Bakara Suresi 26. Ayet
اِنَّ اللّٰهَ لَا يَسْتَحْي۪ٓ اَنْ يَضْرِبَ مَثَلًا مَا بَعُوضَةً فَمَا فَوْقَهَاۜ فَاَمَّا الَّذ۪ينَ اٰمَنُوا فَيَعْلَمُونَ اَنَّهُ الْحَقُّ مِنْ رَبِّهِمْۚ وَاَمَّا الَّذ۪ينَ كَفَرُوا فَيَقُولُونَ مَاذَٓا اَرَادَ اللّٰهُ بِهٰذَا مَثَلًاۢ يُضِلُّ بِه۪ كَث۪يرًا وَيَهْد۪ي بِه۪ كَث۪يرًاۜ وَمَا يُضِلُّ بِه۪ٓ اِلَّا الْفَاسِق۪ينَۙ 26
26 . Allah, bir dişi sivrisineği ya da ondan daha üstün/aşağı bir şeyi örnek olarak vermekten çekinmez. İman edenler (örneği duyunca) onun, Rablerinden gelen bir hakikat olduğunu bilirler.
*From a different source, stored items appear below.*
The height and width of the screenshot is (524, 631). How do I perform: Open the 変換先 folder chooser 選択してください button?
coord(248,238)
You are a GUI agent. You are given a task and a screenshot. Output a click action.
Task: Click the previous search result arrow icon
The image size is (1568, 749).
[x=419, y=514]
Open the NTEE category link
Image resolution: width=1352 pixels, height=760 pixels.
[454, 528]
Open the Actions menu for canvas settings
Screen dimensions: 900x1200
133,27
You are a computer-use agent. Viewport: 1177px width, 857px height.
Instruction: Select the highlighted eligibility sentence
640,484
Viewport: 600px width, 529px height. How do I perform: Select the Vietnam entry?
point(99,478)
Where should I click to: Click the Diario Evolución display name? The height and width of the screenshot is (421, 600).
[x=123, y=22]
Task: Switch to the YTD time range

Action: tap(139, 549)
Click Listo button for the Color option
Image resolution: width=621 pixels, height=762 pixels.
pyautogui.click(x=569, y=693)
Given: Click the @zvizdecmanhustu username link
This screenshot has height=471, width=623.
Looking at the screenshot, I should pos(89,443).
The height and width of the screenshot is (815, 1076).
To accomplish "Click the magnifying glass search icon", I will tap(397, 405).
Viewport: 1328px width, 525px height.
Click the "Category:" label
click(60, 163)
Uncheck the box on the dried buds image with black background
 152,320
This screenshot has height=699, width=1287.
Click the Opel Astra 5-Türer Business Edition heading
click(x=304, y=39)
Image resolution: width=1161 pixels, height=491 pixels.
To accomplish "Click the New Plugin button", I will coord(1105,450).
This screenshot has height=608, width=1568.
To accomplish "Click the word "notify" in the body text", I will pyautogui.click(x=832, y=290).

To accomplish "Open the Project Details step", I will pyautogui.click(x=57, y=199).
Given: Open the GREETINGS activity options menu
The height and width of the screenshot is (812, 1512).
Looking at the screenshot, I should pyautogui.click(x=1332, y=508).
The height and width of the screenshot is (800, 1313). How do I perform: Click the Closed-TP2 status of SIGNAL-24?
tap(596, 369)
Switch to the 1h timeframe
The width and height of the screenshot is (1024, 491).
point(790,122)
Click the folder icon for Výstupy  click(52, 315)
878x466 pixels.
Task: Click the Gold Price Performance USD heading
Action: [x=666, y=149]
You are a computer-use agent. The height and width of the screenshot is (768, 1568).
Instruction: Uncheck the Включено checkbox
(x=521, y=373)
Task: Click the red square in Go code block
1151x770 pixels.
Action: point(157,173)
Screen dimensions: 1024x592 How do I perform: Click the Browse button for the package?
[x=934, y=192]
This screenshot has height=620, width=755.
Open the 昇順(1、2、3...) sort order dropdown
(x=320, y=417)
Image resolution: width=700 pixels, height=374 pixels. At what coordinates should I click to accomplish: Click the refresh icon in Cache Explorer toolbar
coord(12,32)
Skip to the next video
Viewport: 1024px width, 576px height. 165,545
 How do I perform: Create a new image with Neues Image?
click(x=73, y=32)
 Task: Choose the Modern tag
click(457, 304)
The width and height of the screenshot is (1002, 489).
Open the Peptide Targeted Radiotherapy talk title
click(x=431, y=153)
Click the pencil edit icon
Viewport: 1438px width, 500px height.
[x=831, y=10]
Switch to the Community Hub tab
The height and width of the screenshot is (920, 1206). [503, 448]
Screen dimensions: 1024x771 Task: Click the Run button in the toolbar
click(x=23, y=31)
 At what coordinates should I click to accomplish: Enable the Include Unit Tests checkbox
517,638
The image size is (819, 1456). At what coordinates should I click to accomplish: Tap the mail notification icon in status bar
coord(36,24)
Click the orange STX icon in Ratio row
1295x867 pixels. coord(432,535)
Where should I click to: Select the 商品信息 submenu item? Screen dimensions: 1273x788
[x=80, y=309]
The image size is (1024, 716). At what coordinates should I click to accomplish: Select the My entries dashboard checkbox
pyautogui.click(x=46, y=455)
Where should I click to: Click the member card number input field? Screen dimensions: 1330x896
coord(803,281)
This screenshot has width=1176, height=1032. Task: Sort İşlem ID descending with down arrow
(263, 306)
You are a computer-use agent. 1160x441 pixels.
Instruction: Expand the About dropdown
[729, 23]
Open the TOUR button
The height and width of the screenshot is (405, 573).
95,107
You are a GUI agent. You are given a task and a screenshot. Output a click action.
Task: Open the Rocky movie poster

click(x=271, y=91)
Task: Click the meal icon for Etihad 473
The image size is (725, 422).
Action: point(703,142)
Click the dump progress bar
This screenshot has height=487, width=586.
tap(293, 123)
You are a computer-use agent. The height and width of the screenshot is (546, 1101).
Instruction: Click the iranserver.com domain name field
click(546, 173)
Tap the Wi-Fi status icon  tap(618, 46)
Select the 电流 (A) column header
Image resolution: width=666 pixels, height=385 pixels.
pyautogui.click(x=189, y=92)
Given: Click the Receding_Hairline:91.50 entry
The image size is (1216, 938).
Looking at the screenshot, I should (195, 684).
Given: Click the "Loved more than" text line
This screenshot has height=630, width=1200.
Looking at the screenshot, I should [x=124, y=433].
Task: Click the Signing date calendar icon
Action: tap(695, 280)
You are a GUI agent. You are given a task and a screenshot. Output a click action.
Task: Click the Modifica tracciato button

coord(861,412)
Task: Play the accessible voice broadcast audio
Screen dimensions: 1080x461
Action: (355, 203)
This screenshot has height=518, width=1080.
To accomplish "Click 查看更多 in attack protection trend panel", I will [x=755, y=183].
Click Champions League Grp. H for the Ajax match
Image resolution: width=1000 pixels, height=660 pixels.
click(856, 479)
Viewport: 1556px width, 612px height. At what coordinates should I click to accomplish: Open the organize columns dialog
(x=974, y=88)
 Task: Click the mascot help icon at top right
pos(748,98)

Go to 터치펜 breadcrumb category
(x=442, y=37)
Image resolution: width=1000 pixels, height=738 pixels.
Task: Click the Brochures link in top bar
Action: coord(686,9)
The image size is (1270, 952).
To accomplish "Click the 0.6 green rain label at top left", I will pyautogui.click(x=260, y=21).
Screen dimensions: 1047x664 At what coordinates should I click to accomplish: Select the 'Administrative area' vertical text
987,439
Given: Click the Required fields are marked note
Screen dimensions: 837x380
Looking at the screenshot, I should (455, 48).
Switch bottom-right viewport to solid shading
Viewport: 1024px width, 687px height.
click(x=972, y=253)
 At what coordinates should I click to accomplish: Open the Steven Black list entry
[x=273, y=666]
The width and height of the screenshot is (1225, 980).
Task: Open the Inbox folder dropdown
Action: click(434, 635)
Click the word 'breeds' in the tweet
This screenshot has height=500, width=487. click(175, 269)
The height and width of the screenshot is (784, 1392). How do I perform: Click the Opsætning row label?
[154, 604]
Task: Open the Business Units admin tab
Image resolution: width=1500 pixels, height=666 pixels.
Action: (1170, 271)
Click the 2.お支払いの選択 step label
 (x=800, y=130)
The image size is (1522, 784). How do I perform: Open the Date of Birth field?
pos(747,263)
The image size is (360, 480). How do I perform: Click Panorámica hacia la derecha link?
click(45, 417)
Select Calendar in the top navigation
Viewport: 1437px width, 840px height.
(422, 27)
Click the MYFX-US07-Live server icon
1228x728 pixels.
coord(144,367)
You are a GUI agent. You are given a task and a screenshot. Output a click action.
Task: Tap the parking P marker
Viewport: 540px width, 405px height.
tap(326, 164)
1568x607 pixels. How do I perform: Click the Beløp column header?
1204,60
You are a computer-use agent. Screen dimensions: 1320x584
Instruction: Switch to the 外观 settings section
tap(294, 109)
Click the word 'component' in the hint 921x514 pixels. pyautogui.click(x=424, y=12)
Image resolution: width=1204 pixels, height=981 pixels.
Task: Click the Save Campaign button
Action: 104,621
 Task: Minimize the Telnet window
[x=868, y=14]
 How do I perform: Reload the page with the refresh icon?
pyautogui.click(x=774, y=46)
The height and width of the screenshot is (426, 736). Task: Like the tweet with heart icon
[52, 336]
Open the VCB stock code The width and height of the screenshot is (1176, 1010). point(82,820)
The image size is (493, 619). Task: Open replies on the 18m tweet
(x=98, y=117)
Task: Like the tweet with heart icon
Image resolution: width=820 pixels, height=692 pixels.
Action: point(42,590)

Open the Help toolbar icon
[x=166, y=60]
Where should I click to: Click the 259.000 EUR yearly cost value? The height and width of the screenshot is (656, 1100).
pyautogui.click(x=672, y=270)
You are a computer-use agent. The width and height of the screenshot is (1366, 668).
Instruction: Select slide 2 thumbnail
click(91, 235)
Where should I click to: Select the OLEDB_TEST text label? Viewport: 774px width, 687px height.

Kâfirler ise: “Allah bu örneği vermekle ne murat etti?” derler. (Allah) o (örnekle) birçoğunu saptırır, birçoğunu da hidayet eder. (Hakikatte) onunla sadece fasıkları saptırır. (2/Bakara, 26)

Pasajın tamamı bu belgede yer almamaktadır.